Shalom. Could someone tell me if "להיות" is pronounced lihyot, lihiyot, or liheyot? I'm really confused. Thanks in advance.


----------



## I see you

I'm not sure, but I think "liheyot" is the formal pronunciation while "lihiyot" is colloquial. I've never come across "lihyot", but my guess is it's slang.


----------



## Drink

Actually lihyot is the technically correct pronunciation, but many speakers find it difficult to pronounce "h" at the end of a syllable, so they add "e" or "i". Those who drop the "h" just say "liyot".


----------



## whenu

I just checked Assimil l'hebreu sans peine. It states that it is to be pronounced "liheyot".


----------



## aavichai

the pure form is
lih-yot

but the /ih/ "pushes" to pronounce another /i/
and therefore it is pronounces "lihiyot" (wheather you want it or not)

a lot of speaker don't even pronounce the H
and say
lii-yot


----------



## I see you

That's really strange. I always thought "liheyot" was the formal pronunciation.


----------



## aavichai

i never heard "li-he-yot"

but the "added" vowel after the H comes naturally from the speaker

so each one "create" the comfortable vowel for him

**
the form of Lihyot
is like 
לשמור - Lish-mor
ללמוד - Lil-mod
and so
להיות - Lih-yot

but as i said - it is hard to stop at the H completly
and so the speaker "help jimself" by adding a another vowel


----------



## Ali Smith

FSI Hebrew clearly states that the infinitive is to be pronounced lihyot, but strangely enough it also states that the future tense will have an _i_ inserted in all the forms (e.g. tihiye, yihiye, nihiye) except the first person singular, which is to be pronounced eheye. Inconsistency rules!


----------



## Ali Smith

Drink said:


> Actually lihyot is the technically correct pronunciation, but many speakers find it difficult to pronounce "h" at the end of a syllable, so they add "e" or "i". Those who drop the "h" just say "liyot".
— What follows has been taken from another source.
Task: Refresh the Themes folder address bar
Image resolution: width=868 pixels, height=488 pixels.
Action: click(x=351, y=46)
But gutturals can’t take shwas, can they?
That’s why if you remove the ל you’re left with היות _heyot_, in which the first letter has a compound shwa.
So, when we add ל to the beginning shouldn’t it have the corresponding full vowel, namely סגול? Witness לעמוד and לאמור.


----------



## Drink

Ali Smith said:


> But gutturals can’t take shwas, can they?
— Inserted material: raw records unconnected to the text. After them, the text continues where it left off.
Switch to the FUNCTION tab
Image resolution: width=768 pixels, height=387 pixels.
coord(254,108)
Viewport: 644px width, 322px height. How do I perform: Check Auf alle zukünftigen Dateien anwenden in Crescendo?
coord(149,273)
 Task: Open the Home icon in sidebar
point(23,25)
Yes, they can. They can have shva nach, just not shva na.



Ali Smith said:


> That’s why if you remove the ל you’re left with היות _heyot_, in which the first letter has a compound shwa.



When you remove the ל, it can no longer be a shva nach and gutturals cannot have shva na.



Ali Smith said:


> So, when we add ל to the beginning shouldn’t it have the corresponding full vowel, namely סגול? Witness לעמוד and לאמור.
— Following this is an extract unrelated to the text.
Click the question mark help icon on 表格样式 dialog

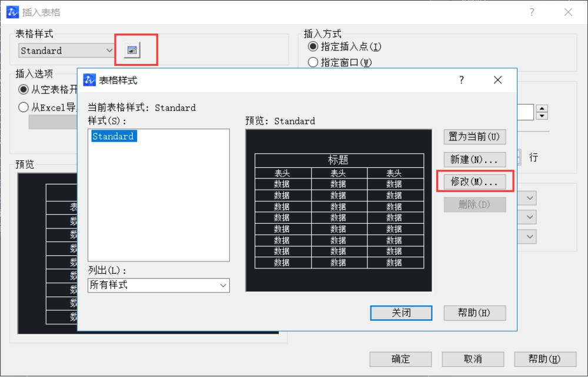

Normally it should, but there are exceptions such as with להיות and לחיות. Note also how וְ- + הֱיֵה becomes וֶהְיֵה.


----------



## Ali Smith

That makes sense. Thanks! And I just came across the following, which supports what you said:

וִהְיִ֤יתֶם לִי֙ קְדֹשִׁ֔ים כִּ֥י קָד֖וֹשׁ אֲנִ֣י יְהֹוָ֑ה וָאַבְדִּ֥ל אֶתְכֶ֛ם מִן־הָֽעַמִּ֖ים לִהְי֥וֹת לִֽי׃
(ויקרא כ כו)


----------



## elroy

I've always said lihyot, ehye, tihye, tihyi, yihye, nihye, tihyu, yihyu.


----------



## Drink

I thought @Ali Smith meant to highlight וִהְיִ֤יתֶם, but I could be wrong. This is definitely an unusual form by modern standards.


----------